Our study sought to determine the interaction of frailty and age in elderly
COVID-19 ICU patients.
Methods
A prospective multicentre study of COVID-19 patients ≥ 70 years
admitted to intensive care in 138 ICUs from 28 countries was conducted. The
primary endpoint was 30-day mortality. Frailty was assessed using the clinical
frailty scale. Additionally, comorbidities, management strategies and treatment
limitations were recorded.
Results
The study included 1346 patients (28% female) with a median
age of 75 years (IQR 72–78, range 70–96), 16.3% were older than
80 years, and 21% of the patients were frail. The overall survival at
30 days was 59% (95% CI 56–62), with 66% (63–69) in fit, 53% (47–61) in
vulnerable and 41% (35–47) in frail patients (p < 0.001). In frail patients,
there was no difference in 30-day survival between different age categories.
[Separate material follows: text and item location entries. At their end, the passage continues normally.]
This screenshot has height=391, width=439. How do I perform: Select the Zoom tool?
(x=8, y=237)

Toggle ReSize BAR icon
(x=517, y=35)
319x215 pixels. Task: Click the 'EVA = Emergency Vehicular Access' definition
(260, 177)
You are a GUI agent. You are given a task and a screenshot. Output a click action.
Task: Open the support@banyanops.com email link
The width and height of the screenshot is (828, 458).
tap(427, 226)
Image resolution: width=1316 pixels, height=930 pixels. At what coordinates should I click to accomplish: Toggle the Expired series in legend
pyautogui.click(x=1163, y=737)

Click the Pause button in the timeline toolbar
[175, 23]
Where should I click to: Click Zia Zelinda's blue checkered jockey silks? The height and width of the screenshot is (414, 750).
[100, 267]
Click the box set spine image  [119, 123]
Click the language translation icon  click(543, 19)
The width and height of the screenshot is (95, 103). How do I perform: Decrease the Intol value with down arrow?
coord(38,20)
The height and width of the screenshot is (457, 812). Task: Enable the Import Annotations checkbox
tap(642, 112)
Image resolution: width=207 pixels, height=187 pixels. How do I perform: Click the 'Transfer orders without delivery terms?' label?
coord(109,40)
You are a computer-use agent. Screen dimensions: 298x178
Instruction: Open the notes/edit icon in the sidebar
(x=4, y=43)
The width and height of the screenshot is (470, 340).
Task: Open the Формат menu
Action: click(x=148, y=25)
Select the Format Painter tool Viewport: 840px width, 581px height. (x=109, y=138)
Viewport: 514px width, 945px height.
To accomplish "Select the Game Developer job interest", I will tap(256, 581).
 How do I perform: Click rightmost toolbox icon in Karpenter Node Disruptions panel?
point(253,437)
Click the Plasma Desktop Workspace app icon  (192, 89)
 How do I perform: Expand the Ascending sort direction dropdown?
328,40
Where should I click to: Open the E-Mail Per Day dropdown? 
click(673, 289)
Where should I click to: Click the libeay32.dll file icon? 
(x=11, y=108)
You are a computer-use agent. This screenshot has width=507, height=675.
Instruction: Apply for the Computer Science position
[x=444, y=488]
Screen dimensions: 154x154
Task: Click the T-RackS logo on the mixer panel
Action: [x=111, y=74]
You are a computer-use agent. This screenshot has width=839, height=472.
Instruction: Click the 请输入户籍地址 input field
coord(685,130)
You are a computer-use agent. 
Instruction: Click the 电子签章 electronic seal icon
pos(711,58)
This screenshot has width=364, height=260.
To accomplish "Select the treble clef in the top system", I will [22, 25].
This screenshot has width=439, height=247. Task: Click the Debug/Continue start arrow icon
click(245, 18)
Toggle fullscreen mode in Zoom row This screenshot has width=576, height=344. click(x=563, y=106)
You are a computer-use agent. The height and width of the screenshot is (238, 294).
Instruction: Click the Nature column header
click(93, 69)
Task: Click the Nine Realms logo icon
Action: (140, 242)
Frailty was linked to an increased use of treatment limitations and less use of
mechanical ventilation. In a model controlling for age, disease severity, sex,
treatment limitations and comorbidities, frailty was independently associated
with lower survival.
Conclusion
Frailty provides relevant prognostic information in elderly
COVID-19 patients in addition to age and comorbidities.